Can you copy the data below line for line, with nothing altered?
****
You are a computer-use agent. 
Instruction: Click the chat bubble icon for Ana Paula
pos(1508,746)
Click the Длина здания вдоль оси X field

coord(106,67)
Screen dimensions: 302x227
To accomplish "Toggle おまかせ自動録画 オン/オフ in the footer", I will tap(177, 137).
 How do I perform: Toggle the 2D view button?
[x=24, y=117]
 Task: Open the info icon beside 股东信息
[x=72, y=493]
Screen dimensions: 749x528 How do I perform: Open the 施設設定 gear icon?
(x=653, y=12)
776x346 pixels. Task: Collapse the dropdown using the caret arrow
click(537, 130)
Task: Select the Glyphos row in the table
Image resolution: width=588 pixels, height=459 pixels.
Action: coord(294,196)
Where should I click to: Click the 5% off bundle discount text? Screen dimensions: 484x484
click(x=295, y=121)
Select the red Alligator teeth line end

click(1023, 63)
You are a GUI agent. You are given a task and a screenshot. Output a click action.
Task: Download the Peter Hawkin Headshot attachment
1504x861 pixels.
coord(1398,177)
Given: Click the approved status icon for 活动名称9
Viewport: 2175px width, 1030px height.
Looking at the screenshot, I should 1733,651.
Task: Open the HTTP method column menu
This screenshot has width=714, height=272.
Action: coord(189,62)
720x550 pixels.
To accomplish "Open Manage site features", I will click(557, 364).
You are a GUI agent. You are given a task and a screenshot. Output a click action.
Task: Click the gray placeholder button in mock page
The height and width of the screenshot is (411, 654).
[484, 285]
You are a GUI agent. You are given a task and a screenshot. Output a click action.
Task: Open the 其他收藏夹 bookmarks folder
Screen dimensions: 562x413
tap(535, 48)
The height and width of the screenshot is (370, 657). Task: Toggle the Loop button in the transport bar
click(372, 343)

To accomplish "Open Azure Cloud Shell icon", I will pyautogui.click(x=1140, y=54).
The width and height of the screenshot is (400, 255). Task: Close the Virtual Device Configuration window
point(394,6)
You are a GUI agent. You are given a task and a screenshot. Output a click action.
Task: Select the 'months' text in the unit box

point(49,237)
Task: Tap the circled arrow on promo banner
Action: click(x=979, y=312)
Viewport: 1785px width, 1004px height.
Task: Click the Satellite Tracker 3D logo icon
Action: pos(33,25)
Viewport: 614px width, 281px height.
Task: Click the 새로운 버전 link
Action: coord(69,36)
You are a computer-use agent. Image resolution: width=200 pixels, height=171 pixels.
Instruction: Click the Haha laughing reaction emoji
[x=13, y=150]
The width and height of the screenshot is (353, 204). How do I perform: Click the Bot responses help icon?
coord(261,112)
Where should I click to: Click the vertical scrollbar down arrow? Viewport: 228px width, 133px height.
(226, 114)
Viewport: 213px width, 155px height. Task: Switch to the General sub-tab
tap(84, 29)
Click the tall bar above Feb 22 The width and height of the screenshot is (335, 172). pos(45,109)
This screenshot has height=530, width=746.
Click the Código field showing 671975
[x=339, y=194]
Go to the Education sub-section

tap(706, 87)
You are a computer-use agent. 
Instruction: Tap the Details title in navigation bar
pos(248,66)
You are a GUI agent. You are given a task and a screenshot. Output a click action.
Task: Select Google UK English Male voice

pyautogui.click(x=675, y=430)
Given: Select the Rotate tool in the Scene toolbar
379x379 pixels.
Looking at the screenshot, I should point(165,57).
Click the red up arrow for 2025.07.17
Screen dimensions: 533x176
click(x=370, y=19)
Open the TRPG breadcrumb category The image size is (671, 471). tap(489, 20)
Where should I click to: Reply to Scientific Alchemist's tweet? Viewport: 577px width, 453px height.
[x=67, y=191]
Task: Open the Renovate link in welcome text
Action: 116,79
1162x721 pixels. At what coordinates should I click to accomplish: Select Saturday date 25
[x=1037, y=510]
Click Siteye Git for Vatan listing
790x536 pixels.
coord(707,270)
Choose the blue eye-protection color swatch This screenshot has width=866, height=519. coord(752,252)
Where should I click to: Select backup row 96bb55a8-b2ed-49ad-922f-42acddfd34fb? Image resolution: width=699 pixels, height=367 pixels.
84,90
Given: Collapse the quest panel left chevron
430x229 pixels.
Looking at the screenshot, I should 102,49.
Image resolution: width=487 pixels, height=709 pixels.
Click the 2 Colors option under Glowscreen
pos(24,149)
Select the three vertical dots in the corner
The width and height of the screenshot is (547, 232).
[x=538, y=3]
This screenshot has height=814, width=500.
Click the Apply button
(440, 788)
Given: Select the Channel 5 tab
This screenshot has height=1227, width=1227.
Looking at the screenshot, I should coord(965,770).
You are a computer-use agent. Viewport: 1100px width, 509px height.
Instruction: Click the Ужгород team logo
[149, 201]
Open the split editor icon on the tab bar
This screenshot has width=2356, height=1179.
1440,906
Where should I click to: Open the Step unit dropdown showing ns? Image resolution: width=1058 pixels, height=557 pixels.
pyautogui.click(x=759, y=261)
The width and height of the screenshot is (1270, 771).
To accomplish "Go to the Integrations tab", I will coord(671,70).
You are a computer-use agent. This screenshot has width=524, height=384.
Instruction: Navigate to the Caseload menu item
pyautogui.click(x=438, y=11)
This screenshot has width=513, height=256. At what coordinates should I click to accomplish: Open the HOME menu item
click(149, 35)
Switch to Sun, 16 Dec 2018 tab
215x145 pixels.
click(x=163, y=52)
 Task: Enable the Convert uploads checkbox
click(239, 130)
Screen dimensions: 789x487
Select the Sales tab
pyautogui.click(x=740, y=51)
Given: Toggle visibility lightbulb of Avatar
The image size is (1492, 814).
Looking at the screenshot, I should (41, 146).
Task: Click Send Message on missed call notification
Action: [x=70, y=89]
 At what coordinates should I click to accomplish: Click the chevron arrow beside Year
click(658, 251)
****
ANSWER TO THIS TASK
You are a computer-use agent. 
Instruction: Click the chat bubble icon for Ana Paula
pos(1508,746)
Click the Длина здания вдоль оси X field

coord(106,67)
Screen dimensions: 302x227
To accomplish "Toggle おまかせ自動録画 オン/オフ in the footer", I will tap(177, 137).
 How do I perform: Toggle the 2D view button?
[x=24, y=117]
 Task: Open the info icon beside 股东信息
[x=72, y=493]
Screen dimensions: 749x528 How do I perform: Open the 施設設定 gear icon?
(x=653, y=12)
776x346 pixels. Task: Collapse the dropdown using the caret arrow
click(537, 130)
Task: Select the Glyphos row in the table
Image resolution: width=588 pixels, height=459 pixels.
Action: coord(294,196)
Where should I click to: Click the 5% off bundle discount text? Screen dimensions: 484x484
click(x=295, y=121)
Select the red Alligator teeth line end

click(1023, 63)
You are a GUI agent. You are given a task and a screenshot. Output a click action.
Task: Download the Peter Hawkin Headshot attachment
1504x861 pixels.
coord(1398,177)
Given: Click the approved status icon for 活动名称9
Viewport: 2175px width, 1030px height.
Looking at the screenshot, I should 1733,651.
Task: Open the HTTP method column menu
This screenshot has width=714, height=272.
Action: coord(189,62)
720x550 pixels.
To accomplish "Open Manage site features", I will click(557, 364).
You are a GUI agent. You are given a task and a screenshot. Output a click action.
Task: Click the gray placeholder button in mock page
The height and width of the screenshot is (411, 654).
[484, 285]
You are a GUI agent. You are given a task and a screenshot. Output a click action.
Task: Open the 其他收藏夹 bookmarks folder
Screen dimensions: 562x413
tap(535, 48)
The height and width of the screenshot is (370, 657). Task: Toggle the Loop button in the transport bar
click(372, 343)

To accomplish "Open Azure Cloud Shell icon", I will pyautogui.click(x=1140, y=54).
The width and height of the screenshot is (400, 255). Task: Close the Virtual Device Configuration window
point(394,6)
You are a GUI agent. You are given a task and a screenshot. Output a click action.
Task: Select the 'months' text in the unit box

point(49,237)
Task: Tap the circled arrow on promo banner
Action: click(x=979, y=312)
Viewport: 1785px width, 1004px height.
Task: Click the Satellite Tracker 3D logo icon
Action: pos(33,25)
Viewport: 614px width, 281px height.
Task: Click the 새로운 버전 link
Action: coord(69,36)
You are a computer-use agent. Image resolution: width=200 pixels, height=171 pixels.
Instruction: Click the Haha laughing reaction emoji
[x=13, y=150]
The width and height of the screenshot is (353, 204). How do I perform: Click the Bot responses help icon?
coord(261,112)
Where should I click to: Click the vertical scrollbar down arrow? Viewport: 228px width, 133px height.
(226, 114)
Viewport: 213px width, 155px height. Task: Switch to the General sub-tab
tap(84, 29)
Click the tall bar above Feb 22 The width and height of the screenshot is (335, 172). pos(45,109)
This screenshot has height=530, width=746.
Click the Código field showing 671975
[x=339, y=194]
Go to the Education sub-section

tap(706, 87)
You are a computer-use agent. 
Instruction: Tap the Details title in navigation bar
pos(248,66)
You are a GUI agent. You are given a task and a screenshot. Output a click action.
Task: Select Google UK English Male voice

pyautogui.click(x=675, y=430)
Given: Select the Rotate tool in the Scene toolbar
379x379 pixels.
Looking at the screenshot, I should point(165,57).
Click the red up arrow for 2025.07.17
Screen dimensions: 533x176
click(x=370, y=19)
Open the TRPG breadcrumb category The image size is (671, 471). tap(489, 20)
Where should I click to: Reply to Scientific Alchemist's tweet? Viewport: 577px width, 453px height.
[x=67, y=191]
Task: Open the Renovate link in welcome text
Action: 116,79
1162x721 pixels. At what coordinates should I click to accomplish: Select Saturday date 25
[x=1037, y=510]
Click Siteye Git for Vatan listing
790x536 pixels.
coord(707,270)
Choose the blue eye-protection color swatch This screenshot has width=866, height=519. coord(752,252)
Where should I click to: Select backup row 96bb55a8-b2ed-49ad-922f-42acddfd34fb? Image resolution: width=699 pixels, height=367 pixels.
84,90
Given: Collapse the quest panel left chevron
430x229 pixels.
Looking at the screenshot, I should 102,49.
Image resolution: width=487 pixels, height=709 pixels.
Click the 2 Colors option under Glowscreen
pos(24,149)
Select the three vertical dots in the corner
The width and height of the screenshot is (547, 232).
[x=538, y=3]
This screenshot has height=814, width=500.
Click the Apply button
(440, 788)
Given: Select the Channel 5 tab
This screenshot has height=1227, width=1227.
Looking at the screenshot, I should coord(965,770).
You are a computer-use agent. Viewport: 1100px width, 509px height.
Instruction: Click the Ужгород team logo
[149, 201]
Open the split editor icon on the tab bar
This screenshot has width=2356, height=1179.
1440,906
Where should I click to: Open the Step unit dropdown showing ns? Image resolution: width=1058 pixels, height=557 pixels.
pyautogui.click(x=759, y=261)
The width and height of the screenshot is (1270, 771).
To accomplish "Go to the Integrations tab", I will coord(671,70).
You are a computer-use agent. This screenshot has width=524, height=384.
Instruction: Navigate to the Caseload menu item
pyautogui.click(x=438, y=11)
This screenshot has width=513, height=256. At what coordinates should I click to accomplish: Open the HOME menu item
click(149, 35)
Switch to Sun, 16 Dec 2018 tab
215x145 pixels.
click(x=163, y=52)
 Task: Enable the Convert uploads checkbox
click(239, 130)
Screen dimensions: 789x487
Select the Sales tab
pyautogui.click(x=740, y=51)
Given: Toggle visibility lightbulb of Avatar
The image size is (1492, 814).
Looking at the screenshot, I should (41, 146).
Task: Click Send Message on missed call notification
Action: [x=70, y=89]
 At what coordinates should I click to accomplish: Click the chevron arrow beside Year
click(658, 251)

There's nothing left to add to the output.